Cementing – The process of binding well casing to the well to stabilize it.
Pressure Control – Via coiled tubing
Artificial Lift – Artificial lift is the process of increasing pressure in the reservoir (artificially beyond its natural pressure) to bring oil to the surface. When a well is initially exploited, the natural pressure pushes oil to the top. Once enough oil rises and this pressure depletes, artificial lift is required.
Artificial lift can be performed using gas (gas lift), water, solvent and CO2.
Schlumberger is the leader in artificial lift.
Evaluation – Including field modeling and reservoir modeling – combined with the expertise of major oilfield service companies, this data is essential for placing rigs optimally and reducing costs.
Wireline – Logging services that provide formation evaluation and reservoir fluid.
Oil & Gas Well Drilling & Completion Process
First, the well is drilled by the drilling contractor’s rig. A drill bit (the thing that grinds the rock) is attached to the drill stem. The drill stem is assembled by a service crew and is comprised of 30-45 foot drill pipes.
The drill bit is rotated to drill into rock.

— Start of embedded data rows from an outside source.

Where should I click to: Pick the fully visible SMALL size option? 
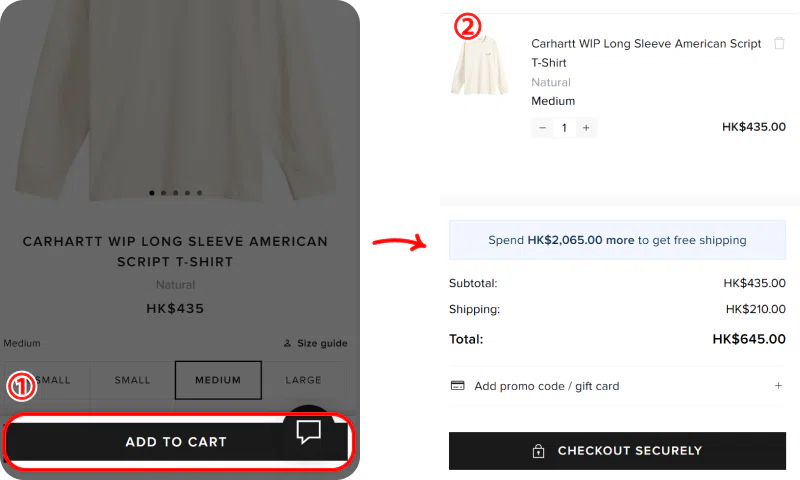(132, 380)
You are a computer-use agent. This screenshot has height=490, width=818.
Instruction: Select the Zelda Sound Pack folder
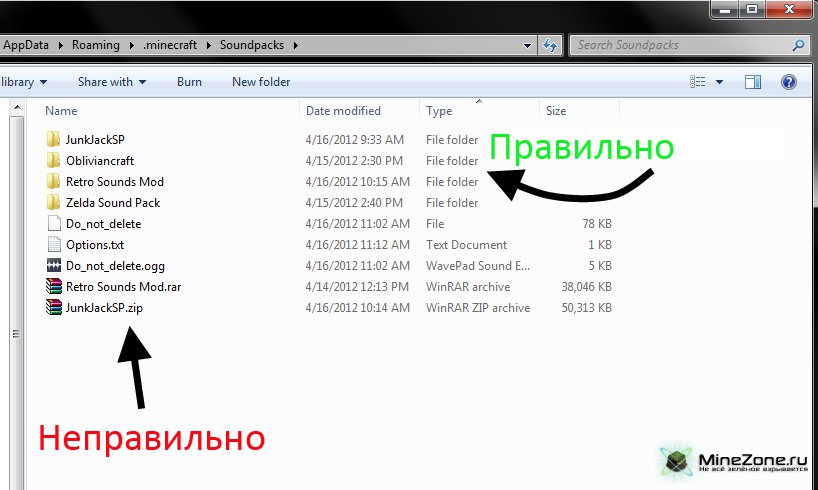[112, 203]
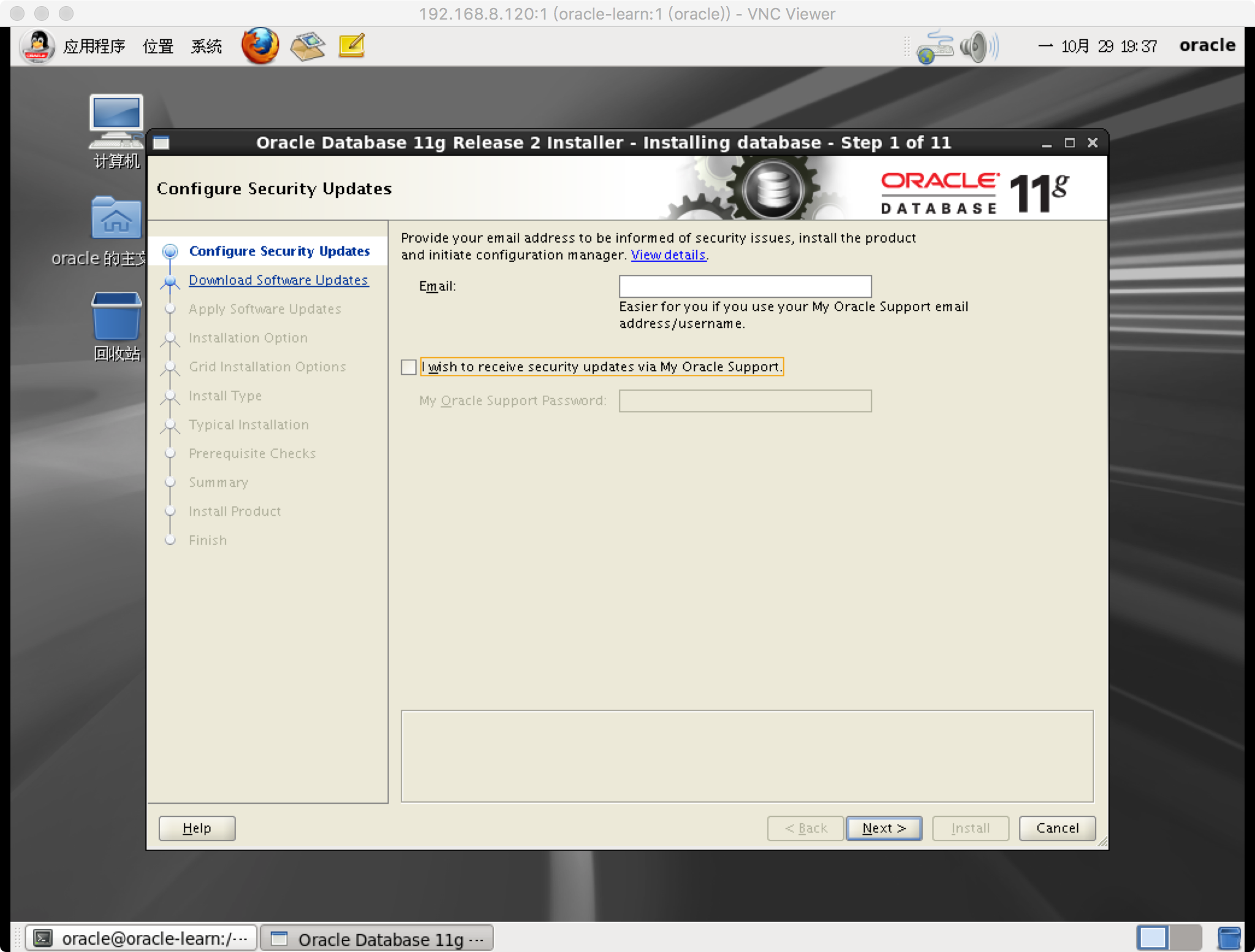The width and height of the screenshot is (1255, 952).
Task: Click the My Oracle Support Password field
Action: 745,400
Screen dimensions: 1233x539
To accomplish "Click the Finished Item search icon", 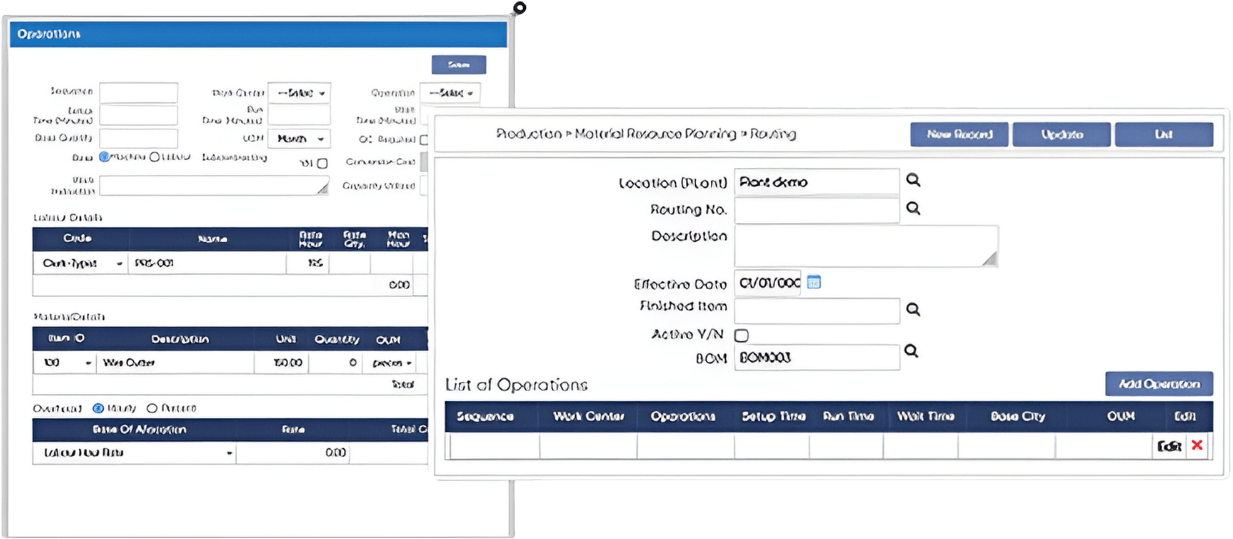I will click(912, 310).
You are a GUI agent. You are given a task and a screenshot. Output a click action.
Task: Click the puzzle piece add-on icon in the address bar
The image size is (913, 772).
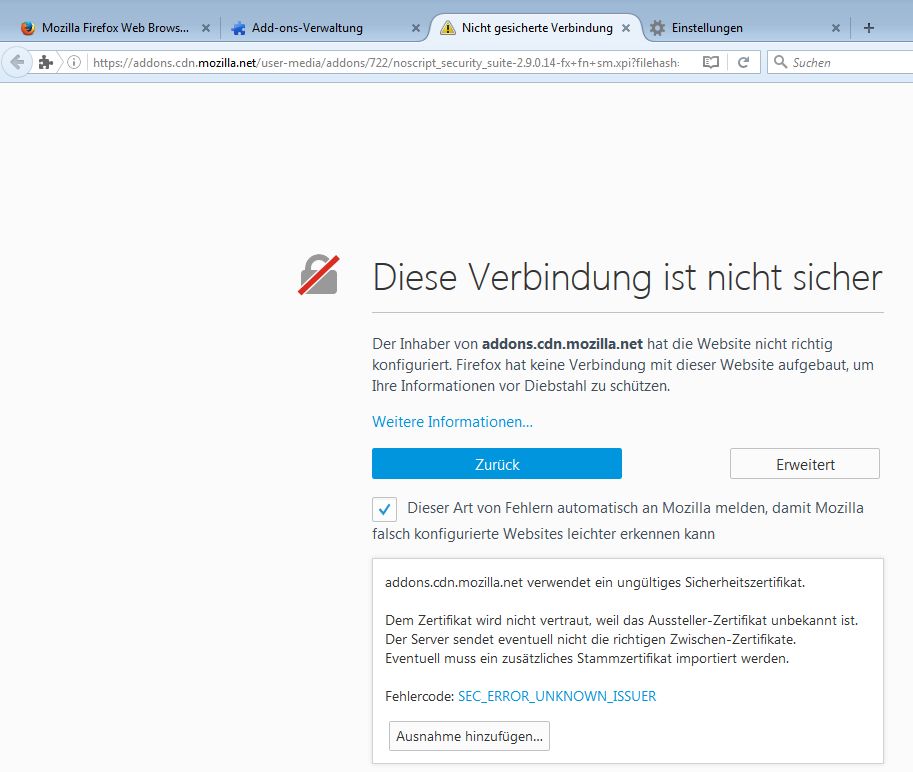pos(45,62)
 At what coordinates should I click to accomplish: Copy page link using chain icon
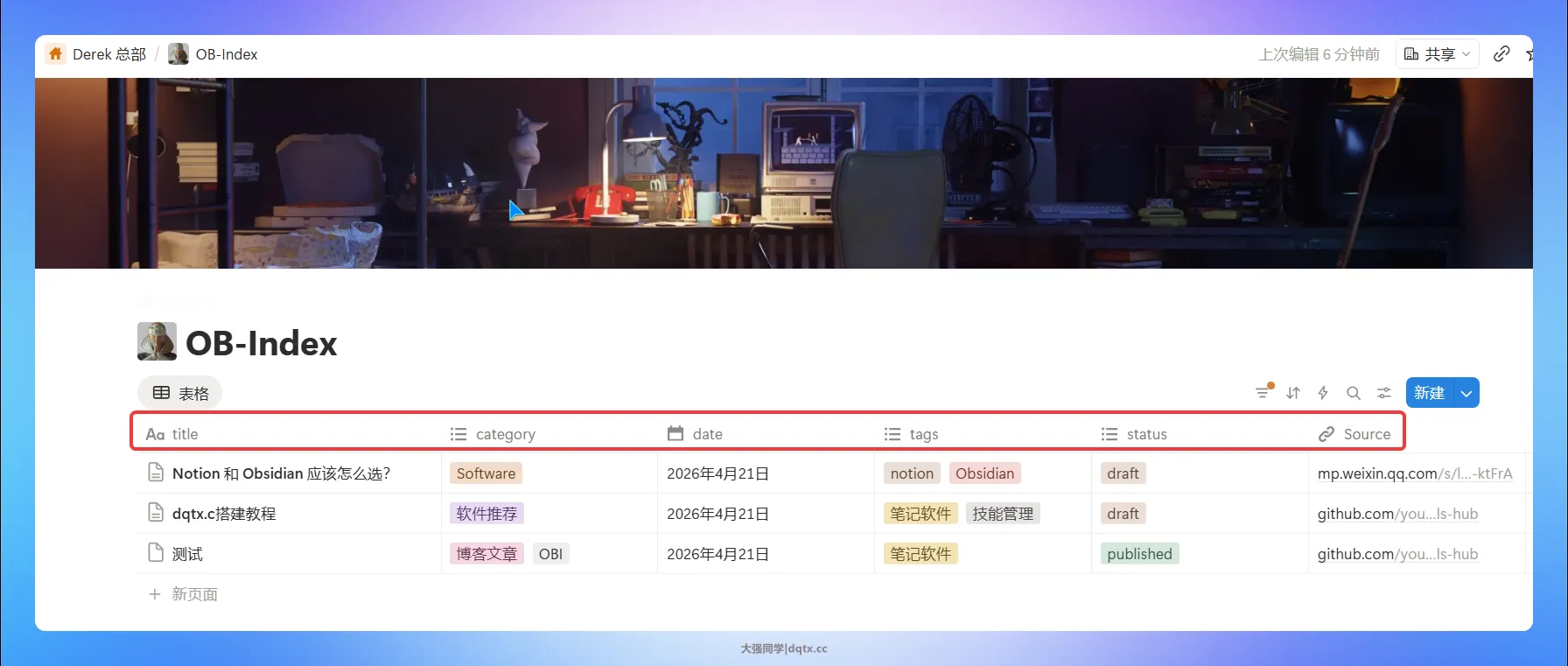pos(1502,53)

Advanced rigs will allow for more flexible or targeted drilling, including directional and horizontal drilling.
Drilling fluids/drilling muds are pumped down to the drill bit and ejected via jets on the drillbit – these fluids wash up the drill cuttings (the waste rock that results from drilling) so that they do not interfere with the drilling process.
As the hole deepens, the drill stem is extended by attaching more drill pipes. Once the hole is sufficiently deep, the service company lowers steel casing (large diameter pipe), which is cemented against the well’s walls to preserve the integrity of the structure and make sure the hole is not contaminated.
Once the well is fully cased, anti-corrosive production tubing is run through the well (sour oil is acidic before it is refined for sulphur). The well is now completed and production can begin.